Yes. Cold call scripts for real estate agents still work in 2026 because the phone remains the fastest path from stranger to appointment. Cold calling averages a 2.2% conversion rate, but agents making 20+ daily dials hit 10% to 20%. It generates roughly 15% of all real estate leads and outperforms email by a factor of 18x — when paired with the right script and a tracked follow-up cadence.
Here's what changed and what didn't.
Walk into any brokerage today and you'll hear the same thing: "Nobody answers their phone anymore." Half true. Connect rates have dropped — the industry average is now 6% to 8% dial-to-connect for real estate cold calling. But here's what the agents complaining miss: the agents who do connect are converting at the highest rates we've ever measured. Why? Because most agents quit, the inbox is more saturated than the phone is. A real human voice asking the right question is now a pattern interrupt instead of background noise.
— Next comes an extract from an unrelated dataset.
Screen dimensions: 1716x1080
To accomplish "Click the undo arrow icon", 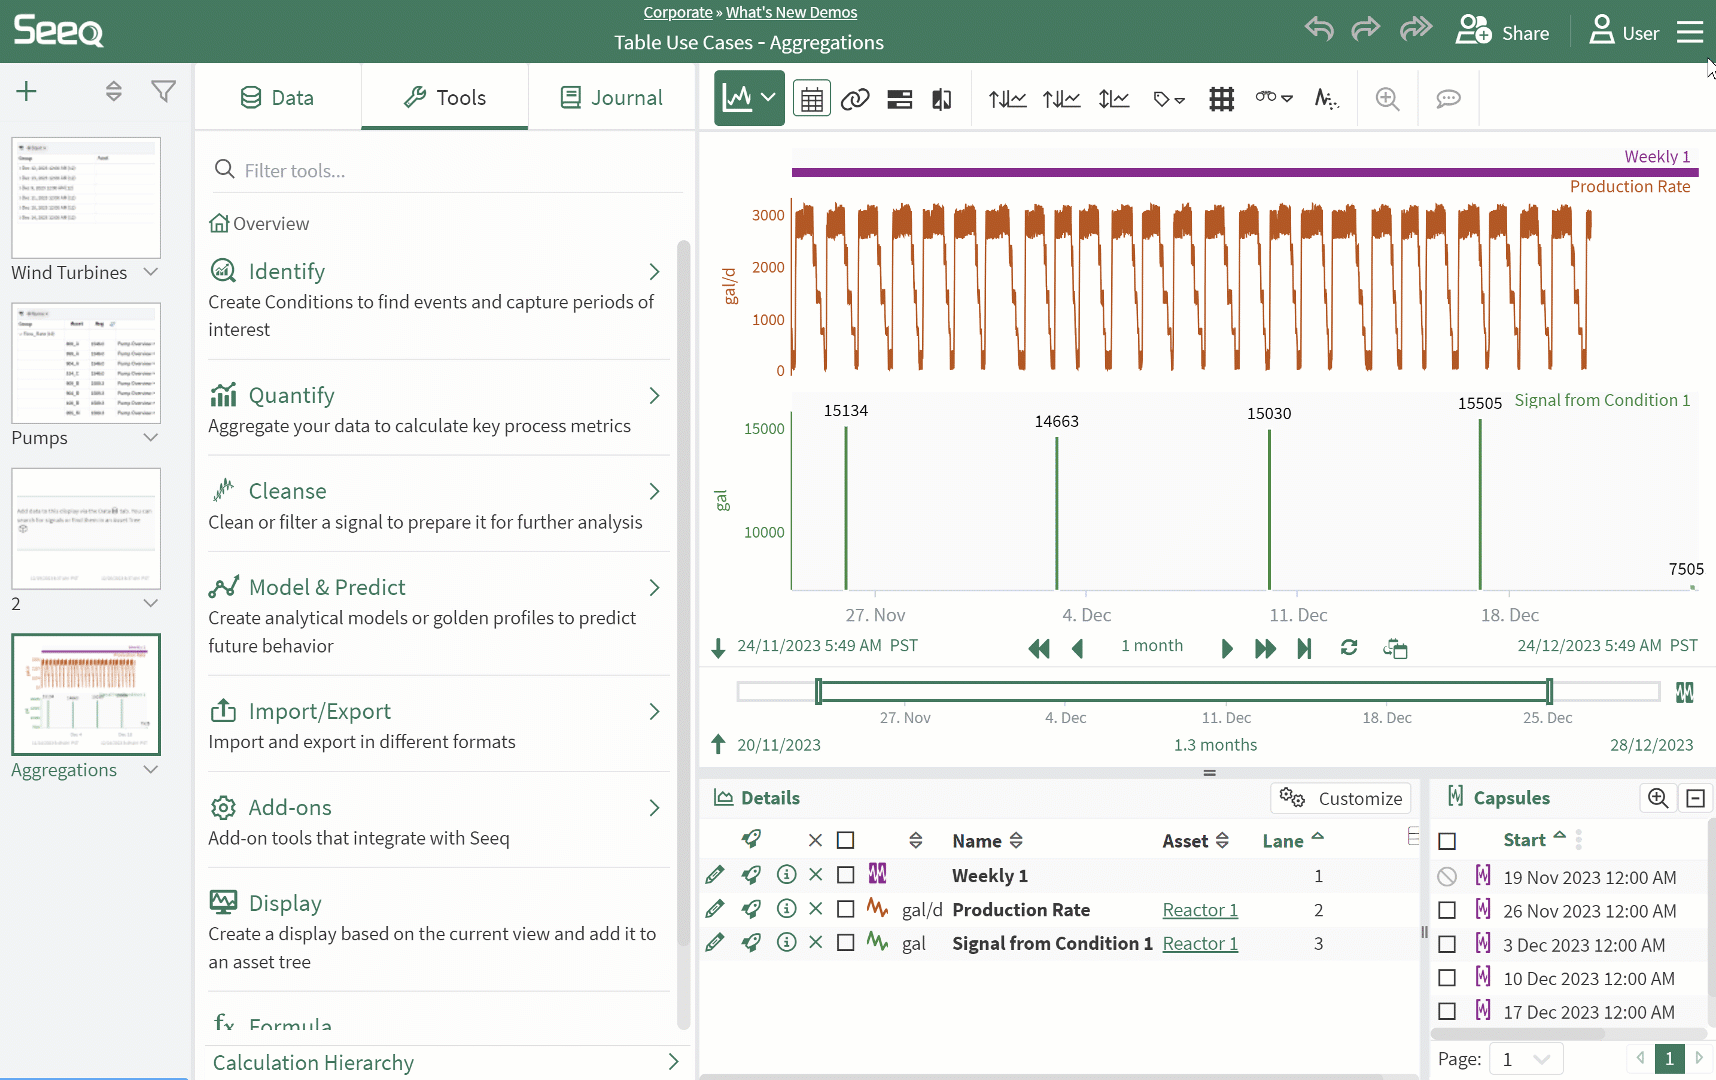I will (x=1319, y=29).
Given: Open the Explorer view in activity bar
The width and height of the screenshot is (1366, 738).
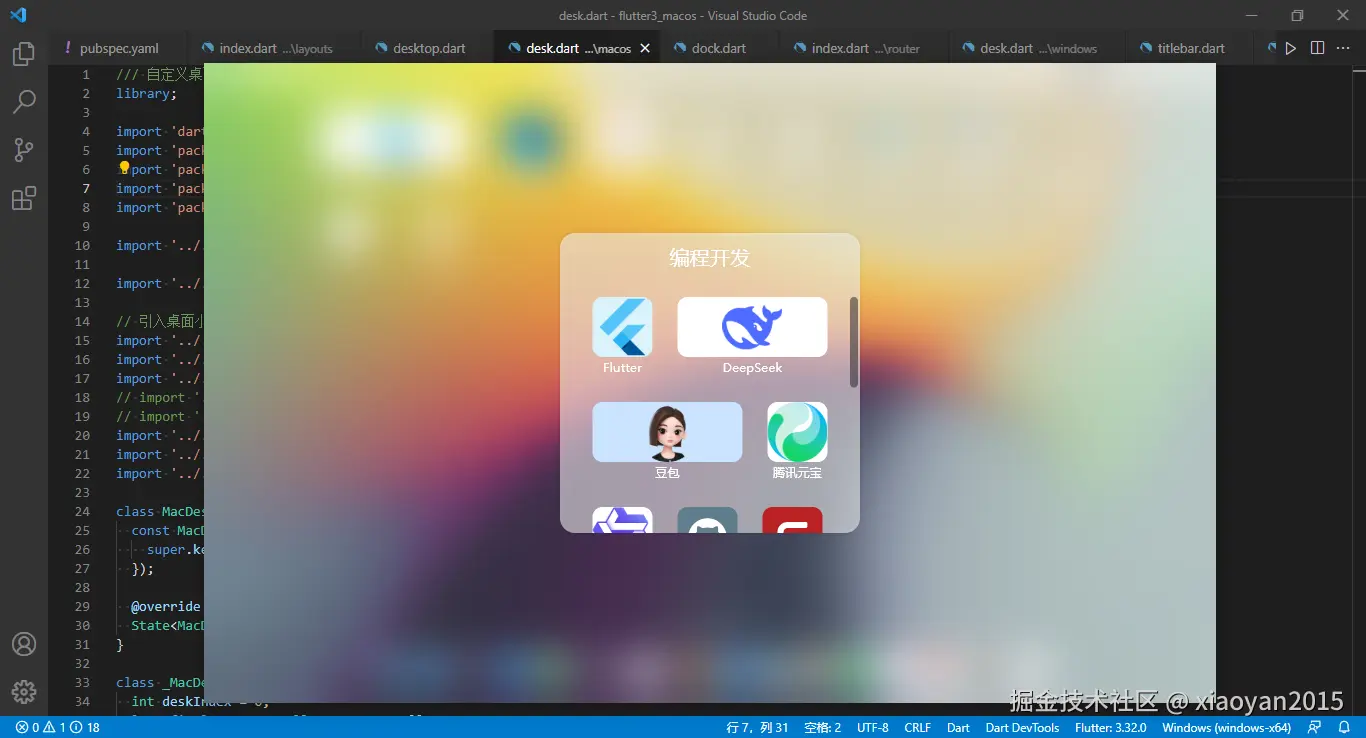Looking at the screenshot, I should tap(24, 54).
The numbers tell the story. 50% to 60% of homeowners still prefer phone contact over digital outreach when making a major financial decision like selling a home. Industry data shows cold-call connect-to-appointment conversion sitting at 12% to 14% for real estate — and for top performers, well above that. Meanwhile email response rates have collapsed to 0.12%, and Facebook ad CTRs are hovering around 0.9%. The phone isn't dying. The agents calling it dead are just bad at using it.
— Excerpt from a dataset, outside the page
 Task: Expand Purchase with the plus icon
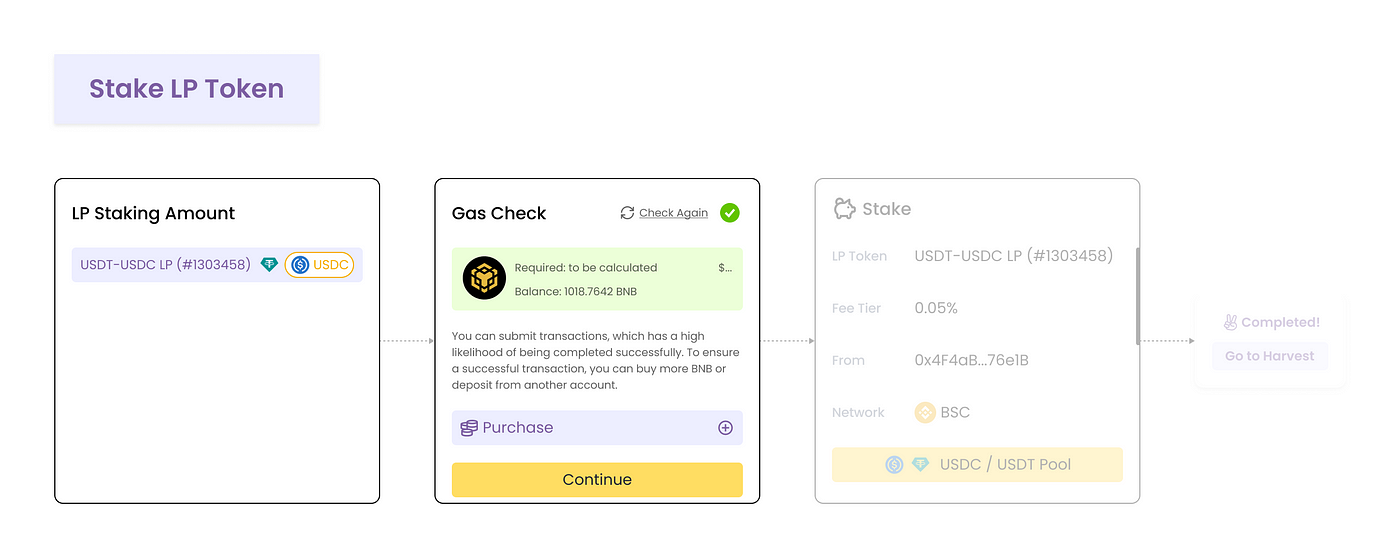pos(726,428)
But here's the catch most agents miss: cold calling is not a brute-force channel anymore. It's a precision channel. The agents winning with cold calling in 2026 aren't dialing random numbers — they're targeting specific lists (FSBOs, expireds, absentee owners, circle prospects around fresh sales), running compliant scripts, and following up religiously. That's the system that's converting. A cold call with no list strategy is a coin flip. A cold call inside a system is a pipeline.
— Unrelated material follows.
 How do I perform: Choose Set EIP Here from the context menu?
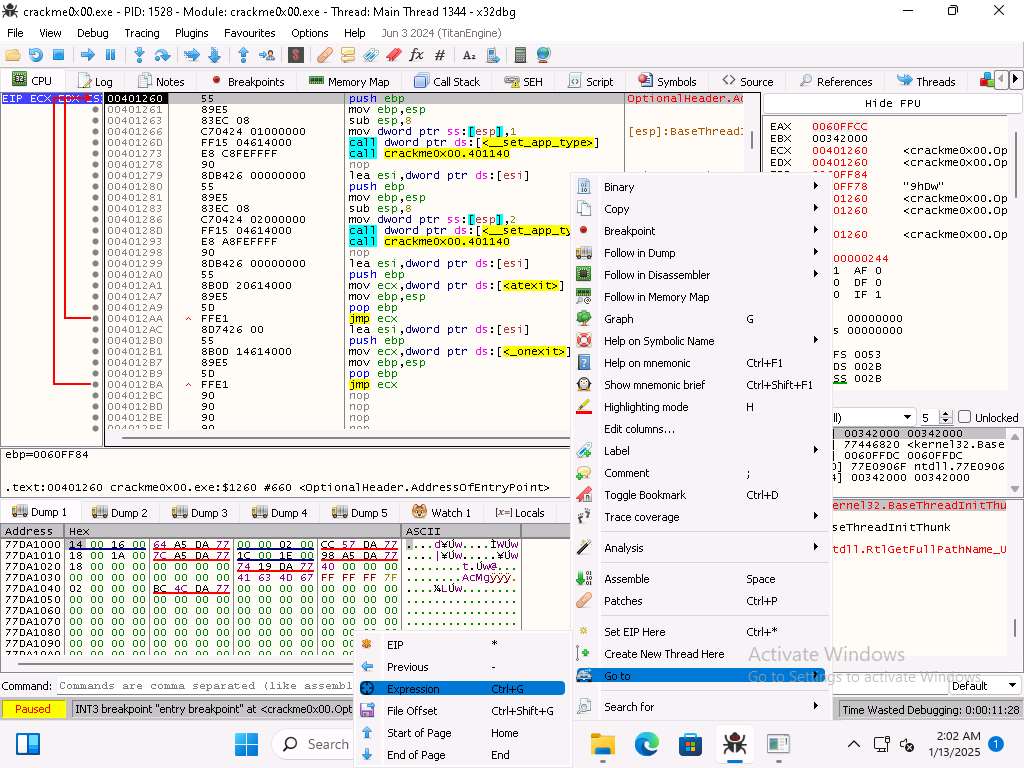pos(634,632)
The anatomy of a cold call script that books appointments
A high-converting real estate cold call script has five parts: a pattern-interrupt opener (under 8 seconds), a permission ask, a single open-ended question that surfaces motivation, an objection-handling bridge, and a soft appointment ask. Anything more than that becomes pitch — and pitch is what gets you hung up on.
Most cold call scripts I've reviewed from new agents are 600 words long and built like a TV infomercial. They lead with the agent's name, brokerage, years of experience, designations, and "exclusive market knowledge." The prospect's eyes glaze over before sentence three. They hang up — not because cold calling doesn't work, but because the script is built backwards.
The rule is brutal in its simplicity: open with a pattern interrupt, ask a question, listen. That's the entire first 30 seconds. Every additional word is a competing thought, and competing thoughts kill appointment rates.
Here's the five-part skeleton every one of the scripts in the next section is built on:
Acknowledge them. Use their first name. State who you are in one sentence. No credentials. No brokerage. No tagline.
"Do you have 30 seconds?" Respecting their time changes the energy of the call immediately. 7 out of 10 will say yes.
One open-ended question that surfaces whether they have any reason to sell. Not "are you thinking of selling" — that gets a no. Something like "when you do sell, are you staying in the area?"
When (not if) they push back, you don't argue. You acknowledge, reframe, and ask another question. Section 4 below covers the five most common objections with word-for-word responses.
Never "do you want to list with me." Always "would it make sense to grab 15 minutes Tuesday or Thursday this week to walk through what your home would sell for today?"
The 7 cold call scripts that actually work
The seven highest-converting cold call scripts for real estate agents in 2026 are: FSBO, expired listings, just-sold circle prospecting, just-listed neighbor calls, absentee owners, SOI reactivation, and pre-foreclosure or pre-NOD outreach. Each targets a different motivation level — and each has a different opener.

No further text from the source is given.